ほんの微かな音も立てず、クレアレッドは近づく。
「いや、なんでそんな顔しちゃってくれちゃってんの?もー邪推なんかするもんじゃないよ何の根拠もないってのにね一目瞭然じゃない私が私なんだから何も案じるこっちゃないってほら何も可笑しくない変じゃない至ってまともだ真っ当だ問題ナシナシ大丈夫大丈夫大丈夫だからいや大丈夫だったのになにさその眼は?まったく駄目だよそんな反抗期的な視線は宜しくないってそんなこんなじゃあっさり決壊しちゃうじゃないの困ったちゃんね仕方無い子ね死にたかない子ねうんうんわかったわかったそういう態度とるってんならああこっちにだって折衷案ぐらい出せないこともないんだから最初からそうとさえ言ってくれてれば円滑な対応が求められてたのにそれでも取り敢えずはもうちょいなのさあとちっとばかし欠片で露な一滴を拝借できりゃあそれに越したことはないってかそれしかないってかそこまで言われちゃやるせかたないなあけどいいよ大丈夫だもん正常だしねぇ?そらきた語彙もこんなに湧き出てるもんねおおっとズレてるズレてるテンプレートに乗せ直そうええっとなんだっけなんだっけそうだったゴハンだったお食事だったんだそうに決まってるんだったそれっきゃないんだったホラ絶妙なデコレーションが垂涎だよまったく憎い演出だ筆を持てい手紙に挟んでおかなくちゃだろうこんなんけどけどぎとぎとになっちゃ黙阿弥だぁってわぁってるってばそれじゃ失敬ってもんだから取りあえずふりかけてまぶしてほどこした後からびだだぎまあああああああああああぁぁぁぁああああぁアぁアあァあァあアぁアあァあァァぁアァぁアアアぁアアアアァぁアじュゥゥゥゥゥゥゥゥう!!!!」
ズグ
ズグぅ
ドブ
ドギョ
ぱん
バパ
ビチャチャ
ドチャ
バキ
メキキ
グチャ
グチャ
ゲチャ
ブチン
ズグォ
ズグ
ズギュ
パン
ギコギコギコ
ザシュ
パァァァァァン
スパン
パキ
ジャオ
ガギャ
ギリュ
ズプ
ザリィ
ドガァ
ガブリ
ゴクン
ザン
ブシ
ドパァ
ズチィ
ズギュオ
ザン
ズグ
ビッ
ザン
ジュル、じュズルルルル
「うオーイ…………近付いてだいじょぶか?」
かけられた声に振り返ると、暗殺少年がやや離れた位置で引き気味に立っていた。
「ん、だいじょぶだいじょぶー。もう収まったよ、多分」
「多分ですかそうですか」
辟易したように溜め息を吐きつつも安全だと判断してくれたようで、少年は側まで歩み寄って来てくれた。
「しっかし…………随分とマア綺麗な食べっぷりだな。髪の毛一本、血の一滴も残っちゃいねぇ」
「そりゃあモッタイナイからね。キッヒッヒッヒー、いやーしっかし我ながらムチャクチャだったなーありゃ。禁じ手決定だね」
「ムチャクチャなんてもんじゃねっつの。なんだよありゃあ?控え目に言ってもイカれてたぞ」
冷ややか且つ辛辣な目線と台詞だったが、無論否定の言葉など見つかるワケもなく。
「キヒヒヒヒ。
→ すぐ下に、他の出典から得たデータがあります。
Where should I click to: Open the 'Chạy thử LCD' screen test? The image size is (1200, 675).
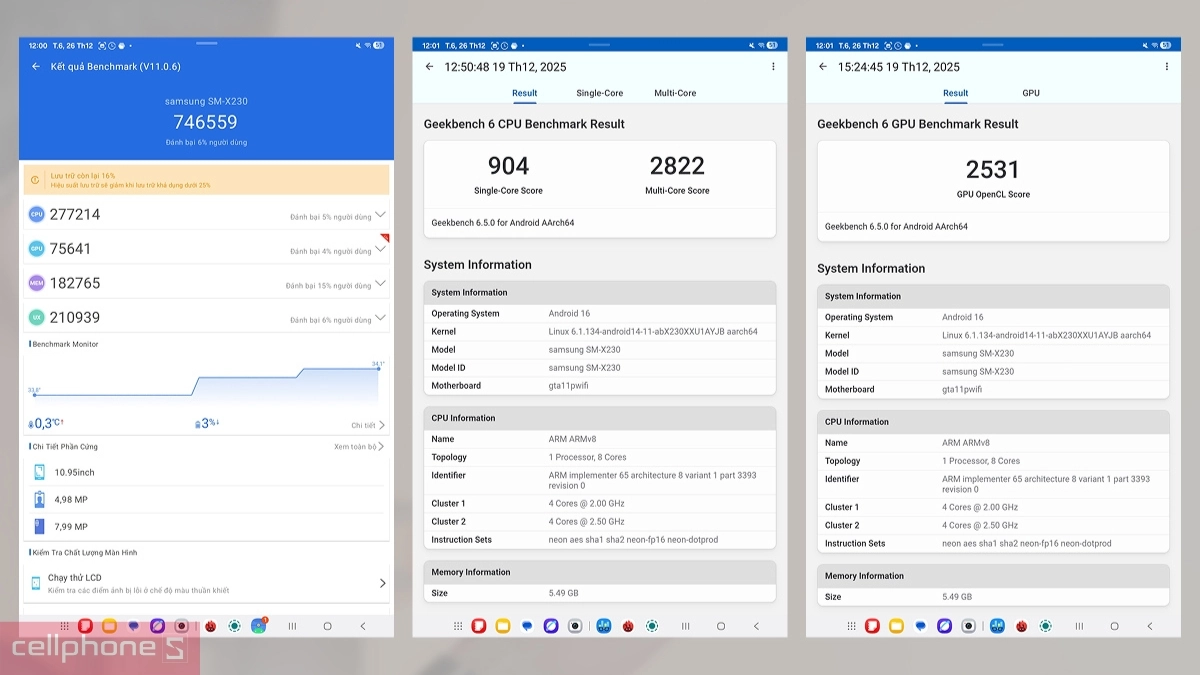coord(206,583)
ちょっとあの術式、私には相性が良すぎたのか効き目バツグンだったわー。ま、あくまで左手遣って私流にコンバートした代物だったから、当然っちゃ当然なんだけどね」
「いや、だからってなんでよりにもよってお前自身に遣うんだっつの。適当なの他にいるだろ」
「いやいや、どういうモンなのか知るには実体験が一番でしょ?結局アレがどんなのなのかってのは身に染みて理解できたよ。もう一杯食わされるこたないね」
「ホンっト結果オーライだな…………こっちにゃなんの被害もなかったからいいようなものを」
「結果オーライが平常運転だかんねー私ゃ」
「自覚してんならちったぁ改めやがれっての、馬鹿が」
毒づいてくれんねー。
正論だけどさ。
ま、意趣返しはさせてもらおう。
大人げナッシング、それが私!
「でぇー?あの時ボコられて死んでらっしゃりませんでしたかね君ぃ?どういうカラクリかね?ん?ん?」
「…………別に、お前みてぇな不死身ってワケじゃねえよ。単なるトリックとペテンだ」
「ほほう?あの《黒天十二星》の十位をあんなチープな毒で仕留めたのも、トリックとおっしゃる?」
「おおともよ。ぜーんぶチャチな小細工さ。お前が気にすることじゃねえ」
「…………ふーん。教えてくんないんだ」
「教えてもよかったけどな──知ってるって事はお前、眺めてたな?」
「ぎく」
視てました。
「助太刀入れよ。愛想ねえ女」
「いやいや、あれぐらいゆよーで畳めるだろうと思ったんだって。信頼じゃんさ。事実だいじょぶだったし」
「はいはい、どーもどーもっと」
ボリボリと頭を掻きむしり、面倒そうに少年は歩き出した。
「あーこら、待ちなよ少年ー。一緒に行こうじゃない仕事仲間なんだしさ」
「………………ン」
「ん?何か言った?」
「…………パンだ」
「??」
「コパン」
「こぱん?」
なにそれ?
パン?
「…………………………名前」
「?コパン?名前?」
コパン。
名前
………………………………………………
「………………ぷ、プハハハハハハハハ!きっひ、きぃひひひひひひひひひひ、きひ、きひひ!!コパっ!コパン!?コパンって!かっ!かっかっかっ…………可愛い…………」
「うるっせえええええええええええええええええっ!!」
とまあ、そんな感じに。
私達の仕事に、ひとまずの区切りが付いたワケである。
じゃすい。
一ヶ月もの間空けてしまって、申し訳ありません。
なわけで、今章の相棒キャラ。コパンです。
ここまで引っ張る事となるとは思いもよりませんでした。